BRUSSELS ― French President Emmanuel Macron's finance minister says he's "fed up with discussions" and "empty statements."

On Friday, as leaders of every eurozone country gather in Brussels for a summit about nothing very much at all, that's exactly what he's going to get. Again.

When he made those remarks last month, Finance Minister Bruno Le Maire ― talking about Macron's once-grand vision for a European capital markets union ― was hoping it would act as a rallying cry.

France yearned for an ambitious single market for capital that would get savings and investments flowing across the bloc, just like it does in the U.S., whose economy came roaring back after the pandemic.

With Europe's recovery rather more lackluster and the prospect of Donald Trump back in the White House again giving the bloc's leadership the wobbles, a properly joined-up and accessible financial sector is seen as a way of bolstering investment and beefing up economic firepower.

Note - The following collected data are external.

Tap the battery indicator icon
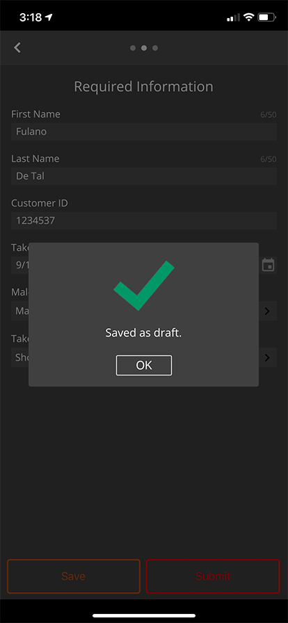The height and width of the screenshot is (623, 288). [x=267, y=17]
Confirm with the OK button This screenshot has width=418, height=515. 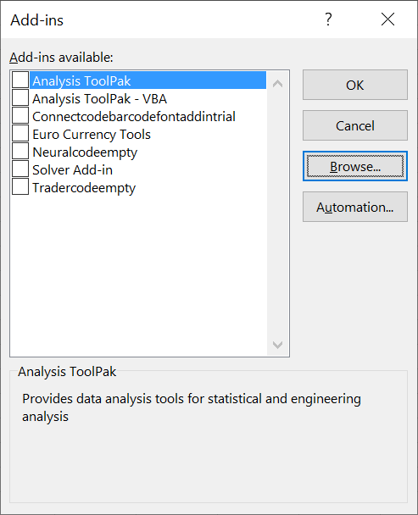355,85
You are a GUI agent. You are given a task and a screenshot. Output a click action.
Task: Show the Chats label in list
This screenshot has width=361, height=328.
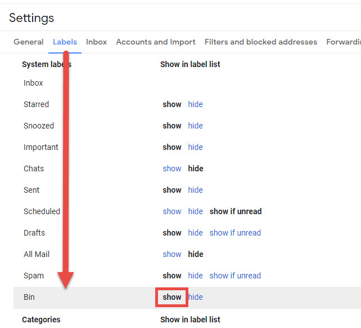(x=172, y=169)
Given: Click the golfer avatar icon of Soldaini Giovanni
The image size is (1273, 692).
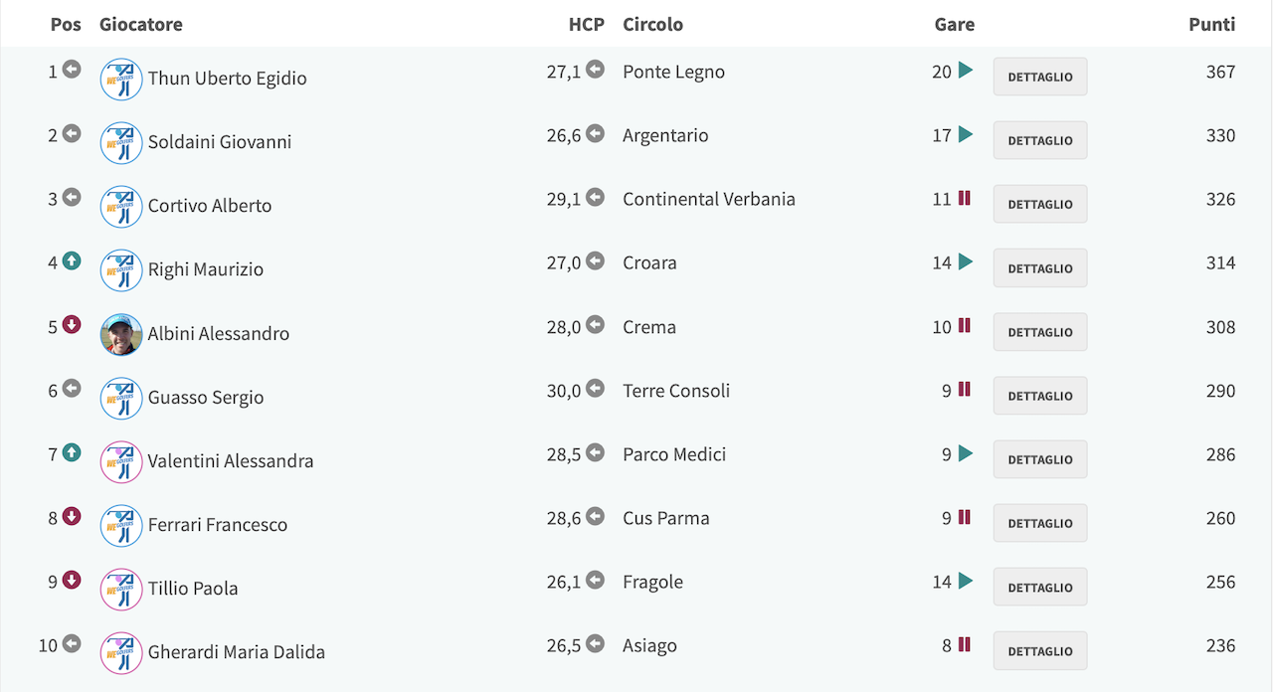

That dream pretty much lies in tatters.

“Political leaders at EU and national levels pay eloquent lip service to the vision of well-developed, liquid and deep capital markets” that can “perhaps eventually rival Wall Street,” Nicolas Véron, a senior fellow at Brussels think tank Bruegel, said ahead of this week’s summit. “When it comes to action, things suddenly become less awe-inspiring.”

France could go nuclear

So after the leaders of the 20-nation eurozone ensure they are smiling, slapping backs and shaking hands for the camera, the camaraderie is likely to end abruptly there. Their talks behind closed doors will be less convivial.

The plan, still barely off the ground, dates back to 2015, when the European Commission set out a blueprint to deepen financial markets and ensure that homegrown companies didn't abandon the continent to list their shares elsewhere, such as New York. It came to very little.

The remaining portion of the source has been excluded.